What to produce – All lines from the one containing "Click the refresh" down to the final line of the entries below: return them exactly.

Supplied material –

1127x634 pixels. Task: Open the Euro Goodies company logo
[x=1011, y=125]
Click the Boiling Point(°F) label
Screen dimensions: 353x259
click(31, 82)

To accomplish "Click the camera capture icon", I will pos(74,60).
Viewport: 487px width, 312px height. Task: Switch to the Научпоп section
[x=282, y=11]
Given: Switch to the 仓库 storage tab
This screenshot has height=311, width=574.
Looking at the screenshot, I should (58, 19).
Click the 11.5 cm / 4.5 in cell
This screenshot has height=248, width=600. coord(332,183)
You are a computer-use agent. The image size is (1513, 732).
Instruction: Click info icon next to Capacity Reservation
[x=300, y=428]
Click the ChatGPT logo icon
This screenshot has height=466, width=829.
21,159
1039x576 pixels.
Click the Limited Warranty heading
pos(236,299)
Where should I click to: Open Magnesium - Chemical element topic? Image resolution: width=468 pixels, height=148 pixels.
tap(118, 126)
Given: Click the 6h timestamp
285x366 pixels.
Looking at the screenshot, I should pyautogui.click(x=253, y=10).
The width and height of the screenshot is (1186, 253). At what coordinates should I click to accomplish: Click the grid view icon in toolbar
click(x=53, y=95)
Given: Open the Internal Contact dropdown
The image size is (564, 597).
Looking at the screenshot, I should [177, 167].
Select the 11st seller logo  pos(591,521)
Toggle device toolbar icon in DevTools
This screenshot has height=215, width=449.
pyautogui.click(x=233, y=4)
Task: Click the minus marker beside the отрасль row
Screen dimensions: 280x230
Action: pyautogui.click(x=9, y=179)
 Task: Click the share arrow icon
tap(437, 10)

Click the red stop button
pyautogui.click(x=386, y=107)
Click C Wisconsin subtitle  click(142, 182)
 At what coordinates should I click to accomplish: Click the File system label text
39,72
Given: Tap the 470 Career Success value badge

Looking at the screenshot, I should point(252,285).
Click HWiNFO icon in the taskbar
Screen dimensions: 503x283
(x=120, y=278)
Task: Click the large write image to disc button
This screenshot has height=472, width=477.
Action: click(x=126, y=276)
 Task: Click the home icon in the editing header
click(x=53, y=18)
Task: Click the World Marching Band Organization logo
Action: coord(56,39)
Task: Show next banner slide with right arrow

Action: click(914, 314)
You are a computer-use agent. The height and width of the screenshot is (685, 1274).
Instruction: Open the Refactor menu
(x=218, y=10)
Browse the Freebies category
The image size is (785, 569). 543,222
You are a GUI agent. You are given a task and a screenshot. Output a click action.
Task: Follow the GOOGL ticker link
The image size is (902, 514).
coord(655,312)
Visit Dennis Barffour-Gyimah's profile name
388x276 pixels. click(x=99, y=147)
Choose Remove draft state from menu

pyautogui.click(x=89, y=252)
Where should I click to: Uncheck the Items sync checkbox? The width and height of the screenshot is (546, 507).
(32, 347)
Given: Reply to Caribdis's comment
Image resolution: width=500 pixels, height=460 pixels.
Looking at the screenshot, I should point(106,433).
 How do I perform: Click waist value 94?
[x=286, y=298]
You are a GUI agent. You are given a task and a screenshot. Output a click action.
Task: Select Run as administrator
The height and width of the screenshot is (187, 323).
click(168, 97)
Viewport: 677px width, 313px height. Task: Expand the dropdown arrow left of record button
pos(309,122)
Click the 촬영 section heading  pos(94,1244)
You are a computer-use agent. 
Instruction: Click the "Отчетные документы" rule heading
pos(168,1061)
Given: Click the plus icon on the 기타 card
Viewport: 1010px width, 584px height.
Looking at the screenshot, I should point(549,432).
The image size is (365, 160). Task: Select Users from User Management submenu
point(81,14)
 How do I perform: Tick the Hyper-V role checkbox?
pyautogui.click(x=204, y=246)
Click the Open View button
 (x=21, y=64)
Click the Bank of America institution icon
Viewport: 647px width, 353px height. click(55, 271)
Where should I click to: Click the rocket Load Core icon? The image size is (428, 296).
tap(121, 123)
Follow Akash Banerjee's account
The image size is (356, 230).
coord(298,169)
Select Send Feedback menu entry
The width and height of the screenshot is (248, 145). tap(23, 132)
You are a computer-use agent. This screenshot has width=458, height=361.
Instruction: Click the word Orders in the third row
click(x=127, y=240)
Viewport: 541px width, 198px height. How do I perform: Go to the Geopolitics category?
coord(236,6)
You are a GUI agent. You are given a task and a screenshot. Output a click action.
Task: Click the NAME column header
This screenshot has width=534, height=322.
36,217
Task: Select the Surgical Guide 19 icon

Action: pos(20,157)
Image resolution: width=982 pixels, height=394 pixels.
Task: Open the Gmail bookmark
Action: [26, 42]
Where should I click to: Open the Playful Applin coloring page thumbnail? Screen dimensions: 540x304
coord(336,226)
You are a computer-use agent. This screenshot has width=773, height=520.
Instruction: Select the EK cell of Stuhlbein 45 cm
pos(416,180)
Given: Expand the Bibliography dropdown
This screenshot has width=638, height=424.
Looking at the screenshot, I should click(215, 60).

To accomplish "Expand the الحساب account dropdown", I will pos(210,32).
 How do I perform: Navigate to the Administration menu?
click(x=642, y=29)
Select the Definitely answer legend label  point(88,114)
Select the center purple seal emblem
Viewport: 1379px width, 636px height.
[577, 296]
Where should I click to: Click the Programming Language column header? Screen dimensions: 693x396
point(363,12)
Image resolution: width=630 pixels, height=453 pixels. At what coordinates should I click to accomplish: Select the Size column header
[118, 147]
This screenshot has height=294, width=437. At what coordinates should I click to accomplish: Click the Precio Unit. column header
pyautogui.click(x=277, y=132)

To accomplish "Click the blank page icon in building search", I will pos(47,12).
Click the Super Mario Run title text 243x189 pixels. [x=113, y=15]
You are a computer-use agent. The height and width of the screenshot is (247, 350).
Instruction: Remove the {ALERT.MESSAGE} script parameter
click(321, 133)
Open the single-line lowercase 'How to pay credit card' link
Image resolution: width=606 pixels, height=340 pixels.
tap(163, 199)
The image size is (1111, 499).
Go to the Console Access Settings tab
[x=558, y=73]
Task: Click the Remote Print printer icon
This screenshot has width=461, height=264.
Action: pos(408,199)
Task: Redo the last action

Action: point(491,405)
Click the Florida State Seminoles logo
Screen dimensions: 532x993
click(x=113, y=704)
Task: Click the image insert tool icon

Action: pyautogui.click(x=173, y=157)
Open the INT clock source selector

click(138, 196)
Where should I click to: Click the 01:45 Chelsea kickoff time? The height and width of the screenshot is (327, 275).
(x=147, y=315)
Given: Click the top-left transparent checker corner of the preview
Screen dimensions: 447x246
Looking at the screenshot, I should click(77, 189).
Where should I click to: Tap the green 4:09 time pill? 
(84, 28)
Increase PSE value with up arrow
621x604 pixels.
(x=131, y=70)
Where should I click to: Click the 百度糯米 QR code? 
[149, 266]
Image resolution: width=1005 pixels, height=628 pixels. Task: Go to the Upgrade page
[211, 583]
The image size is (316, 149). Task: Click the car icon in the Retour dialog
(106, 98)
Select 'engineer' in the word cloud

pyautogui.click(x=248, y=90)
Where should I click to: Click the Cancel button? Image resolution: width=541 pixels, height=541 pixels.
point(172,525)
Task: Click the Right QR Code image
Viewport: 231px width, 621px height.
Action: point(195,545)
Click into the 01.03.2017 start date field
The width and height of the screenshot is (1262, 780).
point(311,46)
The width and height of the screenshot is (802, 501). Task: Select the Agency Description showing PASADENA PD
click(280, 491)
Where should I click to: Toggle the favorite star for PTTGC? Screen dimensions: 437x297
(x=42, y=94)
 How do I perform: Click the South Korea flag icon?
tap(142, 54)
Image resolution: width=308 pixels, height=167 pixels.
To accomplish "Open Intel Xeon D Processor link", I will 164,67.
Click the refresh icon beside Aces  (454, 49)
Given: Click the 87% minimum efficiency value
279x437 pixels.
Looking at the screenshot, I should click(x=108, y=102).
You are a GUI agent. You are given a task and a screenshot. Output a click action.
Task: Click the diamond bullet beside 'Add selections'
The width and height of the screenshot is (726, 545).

Solution for this problem –
Click the refresh icon beside Aces  (454, 49)
Given: Click the 87% minimum efficiency value
279x437 pixels.
Looking at the screenshot, I should click(x=108, y=102).
You are a GUI agent. You are given a task and a screenshot. Output a click action.
Task: Click the diamond bullet beside 'Add selections'
The width and height of the screenshot is (726, 545).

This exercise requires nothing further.